## [GIVEN INSTRUCTION]
Arrange the records from the line containing "Where should I click to: Select the Atlas" up to and including the line containing "Action: click(39, 100)" as a Markdown table with the columns Row and Line. Give each line its own numbered row, and leave out any blank lines.

※ ※ ※

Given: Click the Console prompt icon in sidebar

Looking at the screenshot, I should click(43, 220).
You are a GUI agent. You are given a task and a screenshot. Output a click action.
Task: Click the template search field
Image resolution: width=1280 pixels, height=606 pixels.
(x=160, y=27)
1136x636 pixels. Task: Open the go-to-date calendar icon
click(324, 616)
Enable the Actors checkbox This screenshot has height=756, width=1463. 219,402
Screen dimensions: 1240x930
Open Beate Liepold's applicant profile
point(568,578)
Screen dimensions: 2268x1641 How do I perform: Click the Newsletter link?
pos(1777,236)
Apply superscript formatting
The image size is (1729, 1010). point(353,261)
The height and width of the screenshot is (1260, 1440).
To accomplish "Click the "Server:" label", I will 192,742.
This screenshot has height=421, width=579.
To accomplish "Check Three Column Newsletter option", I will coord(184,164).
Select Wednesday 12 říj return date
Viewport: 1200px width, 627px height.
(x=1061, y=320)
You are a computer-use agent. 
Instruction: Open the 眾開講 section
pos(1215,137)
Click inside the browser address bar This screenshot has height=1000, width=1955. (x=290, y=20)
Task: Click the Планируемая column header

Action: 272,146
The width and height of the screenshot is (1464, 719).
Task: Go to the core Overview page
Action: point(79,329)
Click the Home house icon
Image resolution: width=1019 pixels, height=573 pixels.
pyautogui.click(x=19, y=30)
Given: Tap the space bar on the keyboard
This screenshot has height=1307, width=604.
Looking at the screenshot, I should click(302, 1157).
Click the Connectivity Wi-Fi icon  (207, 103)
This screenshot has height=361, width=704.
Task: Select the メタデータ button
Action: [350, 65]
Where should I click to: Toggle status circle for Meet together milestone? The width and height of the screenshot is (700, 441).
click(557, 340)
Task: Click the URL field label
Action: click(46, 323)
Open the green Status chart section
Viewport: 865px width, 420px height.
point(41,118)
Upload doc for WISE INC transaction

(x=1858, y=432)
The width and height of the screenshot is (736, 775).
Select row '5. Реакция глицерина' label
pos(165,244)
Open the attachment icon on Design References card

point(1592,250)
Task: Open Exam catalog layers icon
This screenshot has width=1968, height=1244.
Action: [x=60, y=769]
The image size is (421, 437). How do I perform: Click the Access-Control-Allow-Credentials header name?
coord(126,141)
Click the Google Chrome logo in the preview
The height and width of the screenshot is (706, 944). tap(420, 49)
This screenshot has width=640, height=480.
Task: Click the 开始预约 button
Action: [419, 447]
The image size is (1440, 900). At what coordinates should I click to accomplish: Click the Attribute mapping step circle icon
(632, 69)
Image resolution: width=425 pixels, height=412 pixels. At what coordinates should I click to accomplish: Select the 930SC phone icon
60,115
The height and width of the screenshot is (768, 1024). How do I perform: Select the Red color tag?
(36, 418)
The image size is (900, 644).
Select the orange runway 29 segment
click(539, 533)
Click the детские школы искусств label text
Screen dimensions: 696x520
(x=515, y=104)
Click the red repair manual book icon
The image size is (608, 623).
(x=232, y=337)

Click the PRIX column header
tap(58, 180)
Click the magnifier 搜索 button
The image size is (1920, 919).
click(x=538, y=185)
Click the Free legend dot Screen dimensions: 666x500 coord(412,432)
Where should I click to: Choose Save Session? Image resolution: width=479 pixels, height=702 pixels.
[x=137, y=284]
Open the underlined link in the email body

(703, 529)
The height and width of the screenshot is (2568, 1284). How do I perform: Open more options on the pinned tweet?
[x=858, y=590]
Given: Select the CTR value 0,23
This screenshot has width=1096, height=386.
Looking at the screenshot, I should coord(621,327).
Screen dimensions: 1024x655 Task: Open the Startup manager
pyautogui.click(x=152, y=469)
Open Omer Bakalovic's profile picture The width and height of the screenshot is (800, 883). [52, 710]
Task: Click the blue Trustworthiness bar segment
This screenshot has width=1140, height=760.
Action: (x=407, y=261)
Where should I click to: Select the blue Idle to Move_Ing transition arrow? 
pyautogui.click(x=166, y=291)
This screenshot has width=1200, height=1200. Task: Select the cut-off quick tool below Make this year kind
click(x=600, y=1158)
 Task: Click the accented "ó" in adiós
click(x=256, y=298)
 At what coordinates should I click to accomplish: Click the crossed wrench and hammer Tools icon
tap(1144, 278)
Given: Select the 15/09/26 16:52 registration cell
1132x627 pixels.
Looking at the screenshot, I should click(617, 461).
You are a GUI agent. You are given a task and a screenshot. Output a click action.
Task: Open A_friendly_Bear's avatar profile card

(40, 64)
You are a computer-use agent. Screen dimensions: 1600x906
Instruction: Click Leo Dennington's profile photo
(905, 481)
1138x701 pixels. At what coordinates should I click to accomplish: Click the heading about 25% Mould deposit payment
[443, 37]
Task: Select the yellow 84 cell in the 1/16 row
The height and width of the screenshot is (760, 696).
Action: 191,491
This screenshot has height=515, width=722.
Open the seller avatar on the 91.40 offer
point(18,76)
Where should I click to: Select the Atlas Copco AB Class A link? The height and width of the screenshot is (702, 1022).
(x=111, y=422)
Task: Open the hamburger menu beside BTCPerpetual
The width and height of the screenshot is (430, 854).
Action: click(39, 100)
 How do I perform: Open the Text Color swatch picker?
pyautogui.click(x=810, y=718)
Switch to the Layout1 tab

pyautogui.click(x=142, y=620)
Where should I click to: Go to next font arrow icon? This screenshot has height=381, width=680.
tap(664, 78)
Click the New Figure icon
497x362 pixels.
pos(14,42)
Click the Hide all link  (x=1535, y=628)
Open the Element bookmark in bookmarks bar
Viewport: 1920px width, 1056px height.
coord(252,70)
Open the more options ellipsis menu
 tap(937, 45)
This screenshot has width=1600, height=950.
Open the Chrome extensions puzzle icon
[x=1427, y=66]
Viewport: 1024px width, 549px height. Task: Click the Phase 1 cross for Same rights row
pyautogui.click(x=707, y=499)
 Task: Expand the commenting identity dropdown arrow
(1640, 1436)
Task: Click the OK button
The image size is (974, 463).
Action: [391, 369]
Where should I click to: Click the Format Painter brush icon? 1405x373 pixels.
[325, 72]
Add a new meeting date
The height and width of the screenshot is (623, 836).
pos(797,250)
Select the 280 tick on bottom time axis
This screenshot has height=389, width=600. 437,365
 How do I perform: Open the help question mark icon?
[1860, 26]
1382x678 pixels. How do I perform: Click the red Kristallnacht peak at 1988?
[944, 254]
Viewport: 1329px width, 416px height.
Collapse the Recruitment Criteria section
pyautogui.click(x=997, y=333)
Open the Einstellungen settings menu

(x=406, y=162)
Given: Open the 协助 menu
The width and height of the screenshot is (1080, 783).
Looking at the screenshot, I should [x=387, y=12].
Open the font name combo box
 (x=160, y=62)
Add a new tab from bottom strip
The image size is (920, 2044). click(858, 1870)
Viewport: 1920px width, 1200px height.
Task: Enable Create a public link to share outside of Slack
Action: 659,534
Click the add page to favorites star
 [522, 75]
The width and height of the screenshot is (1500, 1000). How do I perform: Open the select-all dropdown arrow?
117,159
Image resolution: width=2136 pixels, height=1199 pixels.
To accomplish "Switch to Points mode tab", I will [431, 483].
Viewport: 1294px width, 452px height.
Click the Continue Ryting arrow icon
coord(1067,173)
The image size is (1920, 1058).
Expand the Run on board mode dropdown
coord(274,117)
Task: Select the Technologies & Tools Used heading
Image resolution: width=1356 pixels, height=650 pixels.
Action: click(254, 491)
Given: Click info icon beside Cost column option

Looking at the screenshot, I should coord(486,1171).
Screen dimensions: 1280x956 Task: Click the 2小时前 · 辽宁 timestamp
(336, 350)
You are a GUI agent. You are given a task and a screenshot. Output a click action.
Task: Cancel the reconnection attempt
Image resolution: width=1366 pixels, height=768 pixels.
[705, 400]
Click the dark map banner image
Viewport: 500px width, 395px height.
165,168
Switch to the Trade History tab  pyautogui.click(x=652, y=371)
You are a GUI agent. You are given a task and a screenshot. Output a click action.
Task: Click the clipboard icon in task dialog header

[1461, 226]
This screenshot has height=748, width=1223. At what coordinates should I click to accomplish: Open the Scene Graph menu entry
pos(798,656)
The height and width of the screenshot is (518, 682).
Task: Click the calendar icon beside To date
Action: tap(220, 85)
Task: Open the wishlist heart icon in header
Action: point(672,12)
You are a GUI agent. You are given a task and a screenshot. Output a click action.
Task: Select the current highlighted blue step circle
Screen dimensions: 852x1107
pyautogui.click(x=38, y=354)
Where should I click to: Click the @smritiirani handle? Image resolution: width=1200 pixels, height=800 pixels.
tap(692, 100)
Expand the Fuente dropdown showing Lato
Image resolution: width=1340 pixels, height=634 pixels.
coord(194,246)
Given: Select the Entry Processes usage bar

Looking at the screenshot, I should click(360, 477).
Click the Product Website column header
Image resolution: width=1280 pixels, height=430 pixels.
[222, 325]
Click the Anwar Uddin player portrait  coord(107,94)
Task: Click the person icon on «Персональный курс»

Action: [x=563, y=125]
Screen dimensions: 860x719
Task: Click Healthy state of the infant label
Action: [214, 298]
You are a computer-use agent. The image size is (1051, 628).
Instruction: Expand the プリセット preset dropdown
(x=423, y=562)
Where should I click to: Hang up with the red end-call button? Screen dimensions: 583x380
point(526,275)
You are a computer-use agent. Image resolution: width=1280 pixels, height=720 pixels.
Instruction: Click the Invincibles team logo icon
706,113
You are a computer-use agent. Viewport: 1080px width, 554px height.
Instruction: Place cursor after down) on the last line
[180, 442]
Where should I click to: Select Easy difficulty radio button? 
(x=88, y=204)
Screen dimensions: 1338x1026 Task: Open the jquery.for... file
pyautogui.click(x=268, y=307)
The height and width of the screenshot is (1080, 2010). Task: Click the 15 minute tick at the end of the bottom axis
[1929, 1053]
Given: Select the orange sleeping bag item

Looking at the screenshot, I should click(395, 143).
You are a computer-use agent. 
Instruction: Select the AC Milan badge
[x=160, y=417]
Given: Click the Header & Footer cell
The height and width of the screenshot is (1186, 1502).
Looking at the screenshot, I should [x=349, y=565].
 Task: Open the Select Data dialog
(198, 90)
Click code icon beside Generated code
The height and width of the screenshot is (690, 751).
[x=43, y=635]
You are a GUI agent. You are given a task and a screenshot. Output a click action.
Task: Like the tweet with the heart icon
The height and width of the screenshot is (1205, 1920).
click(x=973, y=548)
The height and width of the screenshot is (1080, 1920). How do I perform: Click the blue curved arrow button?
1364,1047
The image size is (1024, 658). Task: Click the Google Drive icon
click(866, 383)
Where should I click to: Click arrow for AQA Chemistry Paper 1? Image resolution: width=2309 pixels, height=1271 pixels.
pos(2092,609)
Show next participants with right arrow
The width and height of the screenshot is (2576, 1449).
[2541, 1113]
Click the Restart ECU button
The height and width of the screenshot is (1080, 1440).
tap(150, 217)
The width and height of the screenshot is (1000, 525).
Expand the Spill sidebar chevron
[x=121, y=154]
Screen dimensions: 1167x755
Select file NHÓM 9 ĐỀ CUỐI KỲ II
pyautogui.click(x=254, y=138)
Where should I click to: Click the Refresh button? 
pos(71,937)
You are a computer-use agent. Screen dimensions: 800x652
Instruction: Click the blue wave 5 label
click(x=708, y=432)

※ ※ ※

## [EXERCISE SOLUTION]
| Row | Line |
|---|---|
| 1 | Where should I click to: Select the Atlas Copco AB Class A link? The height and width of the screenshot is (702, 1022). |
| 2 | (x=111, y=422) |
| 3 | Task: Open the hamburger menu beside BTCPerpetual |
| 4 | The width and height of the screenshot is (430, 854). |
| 5 | Action: click(39, 100) |